Write out each line of the entries exactly, starting at the first and finishing with the line that contains "[WERE THE MUURS".

━━ DATA PROVIDED

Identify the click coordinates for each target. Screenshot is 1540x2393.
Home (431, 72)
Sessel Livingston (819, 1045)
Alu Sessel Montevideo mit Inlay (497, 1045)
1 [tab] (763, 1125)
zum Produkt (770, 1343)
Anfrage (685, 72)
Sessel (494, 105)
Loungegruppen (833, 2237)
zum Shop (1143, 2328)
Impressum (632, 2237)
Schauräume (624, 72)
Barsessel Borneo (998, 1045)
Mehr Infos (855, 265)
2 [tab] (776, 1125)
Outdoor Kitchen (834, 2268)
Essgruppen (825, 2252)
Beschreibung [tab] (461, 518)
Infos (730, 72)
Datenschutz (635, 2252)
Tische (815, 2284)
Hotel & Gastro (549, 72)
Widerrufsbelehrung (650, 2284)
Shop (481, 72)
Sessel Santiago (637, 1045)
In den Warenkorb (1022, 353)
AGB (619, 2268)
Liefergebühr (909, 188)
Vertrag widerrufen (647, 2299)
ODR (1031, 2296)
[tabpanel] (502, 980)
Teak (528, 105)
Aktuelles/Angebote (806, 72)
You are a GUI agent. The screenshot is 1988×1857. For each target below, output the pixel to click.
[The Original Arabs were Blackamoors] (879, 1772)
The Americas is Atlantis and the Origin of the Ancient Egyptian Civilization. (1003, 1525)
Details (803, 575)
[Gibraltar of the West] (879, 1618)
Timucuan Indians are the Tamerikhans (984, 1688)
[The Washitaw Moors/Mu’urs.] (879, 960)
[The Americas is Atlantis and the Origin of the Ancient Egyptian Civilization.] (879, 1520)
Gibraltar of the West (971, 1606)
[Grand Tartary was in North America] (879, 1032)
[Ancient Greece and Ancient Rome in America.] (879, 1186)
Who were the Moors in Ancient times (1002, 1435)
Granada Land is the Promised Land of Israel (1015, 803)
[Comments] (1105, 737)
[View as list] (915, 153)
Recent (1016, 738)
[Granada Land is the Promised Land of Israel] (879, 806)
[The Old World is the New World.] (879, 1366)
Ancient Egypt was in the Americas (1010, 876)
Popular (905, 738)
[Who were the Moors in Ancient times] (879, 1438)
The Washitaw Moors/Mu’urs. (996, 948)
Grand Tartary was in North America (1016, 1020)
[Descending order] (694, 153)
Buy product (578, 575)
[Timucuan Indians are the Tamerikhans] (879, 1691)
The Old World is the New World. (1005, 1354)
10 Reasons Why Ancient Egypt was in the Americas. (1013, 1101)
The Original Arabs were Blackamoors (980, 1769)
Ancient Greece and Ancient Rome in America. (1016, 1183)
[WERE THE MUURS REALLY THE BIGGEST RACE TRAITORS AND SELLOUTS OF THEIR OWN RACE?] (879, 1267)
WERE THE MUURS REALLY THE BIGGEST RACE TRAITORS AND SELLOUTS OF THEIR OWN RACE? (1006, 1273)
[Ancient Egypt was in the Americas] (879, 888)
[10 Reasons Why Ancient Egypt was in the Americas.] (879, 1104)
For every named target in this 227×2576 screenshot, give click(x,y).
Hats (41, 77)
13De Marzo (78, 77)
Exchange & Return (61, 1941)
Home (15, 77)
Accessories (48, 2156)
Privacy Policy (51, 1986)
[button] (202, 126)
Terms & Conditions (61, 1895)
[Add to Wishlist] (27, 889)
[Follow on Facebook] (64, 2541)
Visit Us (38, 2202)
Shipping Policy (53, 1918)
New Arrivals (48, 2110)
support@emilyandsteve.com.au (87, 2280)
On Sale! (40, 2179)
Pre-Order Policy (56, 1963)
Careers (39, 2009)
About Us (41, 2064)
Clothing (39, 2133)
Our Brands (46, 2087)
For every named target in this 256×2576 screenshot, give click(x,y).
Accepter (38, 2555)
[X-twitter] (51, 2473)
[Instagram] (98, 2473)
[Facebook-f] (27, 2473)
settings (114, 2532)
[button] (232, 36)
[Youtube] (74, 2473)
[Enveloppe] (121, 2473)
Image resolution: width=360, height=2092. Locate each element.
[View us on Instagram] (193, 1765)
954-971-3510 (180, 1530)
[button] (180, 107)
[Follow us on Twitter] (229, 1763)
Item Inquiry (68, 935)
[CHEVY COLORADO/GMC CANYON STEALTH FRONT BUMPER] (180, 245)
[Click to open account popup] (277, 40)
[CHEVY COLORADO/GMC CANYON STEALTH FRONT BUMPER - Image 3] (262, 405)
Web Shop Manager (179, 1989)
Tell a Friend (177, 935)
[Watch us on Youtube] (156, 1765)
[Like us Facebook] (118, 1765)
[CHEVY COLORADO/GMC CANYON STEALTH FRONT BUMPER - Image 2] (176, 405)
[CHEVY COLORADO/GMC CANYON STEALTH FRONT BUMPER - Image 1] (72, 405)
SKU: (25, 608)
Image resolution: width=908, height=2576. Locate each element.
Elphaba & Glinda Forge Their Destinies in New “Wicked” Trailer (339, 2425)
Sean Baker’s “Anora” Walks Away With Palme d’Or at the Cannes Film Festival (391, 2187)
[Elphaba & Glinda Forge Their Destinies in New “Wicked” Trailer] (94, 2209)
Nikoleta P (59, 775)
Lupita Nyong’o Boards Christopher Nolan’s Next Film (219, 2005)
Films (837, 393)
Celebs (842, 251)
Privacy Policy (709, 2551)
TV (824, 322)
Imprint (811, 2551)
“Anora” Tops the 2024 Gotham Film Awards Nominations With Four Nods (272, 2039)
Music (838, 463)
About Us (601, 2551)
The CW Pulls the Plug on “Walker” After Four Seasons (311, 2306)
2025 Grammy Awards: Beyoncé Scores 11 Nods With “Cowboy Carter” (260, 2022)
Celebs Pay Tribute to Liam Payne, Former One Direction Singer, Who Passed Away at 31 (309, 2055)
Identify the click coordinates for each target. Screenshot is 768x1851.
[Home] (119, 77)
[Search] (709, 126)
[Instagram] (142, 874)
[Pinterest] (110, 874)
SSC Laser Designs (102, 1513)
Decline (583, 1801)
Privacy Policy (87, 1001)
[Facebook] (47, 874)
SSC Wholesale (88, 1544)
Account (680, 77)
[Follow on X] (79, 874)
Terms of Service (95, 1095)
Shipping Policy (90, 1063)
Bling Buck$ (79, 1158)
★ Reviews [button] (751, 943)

━━━━

**ANSWER BOX**:
Identify the click coordinates for each target. Screenshot is 1540x2393.
Home (431, 72)
Sessel Livingston (819, 1045)
Alu Sessel Montevideo mit Inlay (497, 1045)
1 [tab] (763, 1125)
zum Produkt (770, 1343)
Anfrage (685, 72)
Sessel (494, 105)
Loungegruppen (833, 2237)
zum Shop (1143, 2328)
Impressum (632, 2237)
Schauräume (624, 72)
Barsessel Borneo (998, 1045)
Mehr Infos (855, 265)
2 [tab] (776, 1125)
Outdoor Kitchen (834, 2268)
Essgruppen (825, 2252)
Beschreibung [tab] (461, 518)
Infos (730, 72)
Datenschutz (635, 2252)
Tische (815, 2284)
Hotel & Gastro (549, 72)
Widerrufsbelehrung (650, 2284)
Shop (481, 72)
Sessel Santiago (637, 1045)
In den Warenkorb (1022, 353)
AGB (619, 2268)
Liefergebühr (909, 188)
Vertrag widerrufen (647, 2299)
ODR (1031, 2296)
[tabpanel] (502, 980)
Teak (528, 105)
Aktuelles/Angebote (806, 72)
You are a GUI agent. The screenshot is 1988×1857. For each target below, output the pixel to click.
[The Original Arabs were Blackamoors] (879, 1772)
The Americas is Atlantis and the Origin of the Ancient Egyptian Civilization. (1003, 1525)
Details (803, 575)
[Gibraltar of the West] (879, 1618)
Timucuan Indians are the Tamerikhans (984, 1688)
[The Washitaw Moors/Mu’urs.] (879, 960)
[The Americas is Atlantis and the Origin of the Ancient Egyptian Civilization.] (879, 1520)
Gibraltar of the West (971, 1606)
[Grand Tartary was in North America] (879, 1032)
[Ancient Greece and Ancient Rome in America.] (879, 1186)
Who were the Moors in Ancient times (1002, 1435)
Granada Land is the Promised Land of Israel (1015, 803)
[Comments] (1105, 737)
[View as list] (915, 153)
Recent (1016, 738)
[Granada Land is the Promised Land of Israel] (879, 806)
[The Old World is the New World.] (879, 1366)
Ancient Egypt was in the Americas (1010, 876)
Popular (905, 738)
[Who were the Moors in Ancient times] (879, 1438)
The Washitaw Moors/Mu’urs. (996, 948)
Grand Tartary was in North America (1016, 1020)
[Descending order] (694, 153)
Buy product (578, 575)
[Timucuan Indians are the Tamerikhans] (879, 1691)
The Old World is the New World. (1005, 1354)
10 Reasons Why Ancient Egypt was in the Americas. (1013, 1101)
The Original Arabs were Blackamoors (980, 1769)
Ancient Greece and Ancient Rome in America. (1016, 1183)
[WERE THE MUURS REALLY THE BIGGEST RACE TRAITORS AND SELLOUTS OF THEIR OWN RACE?] (879, 1267)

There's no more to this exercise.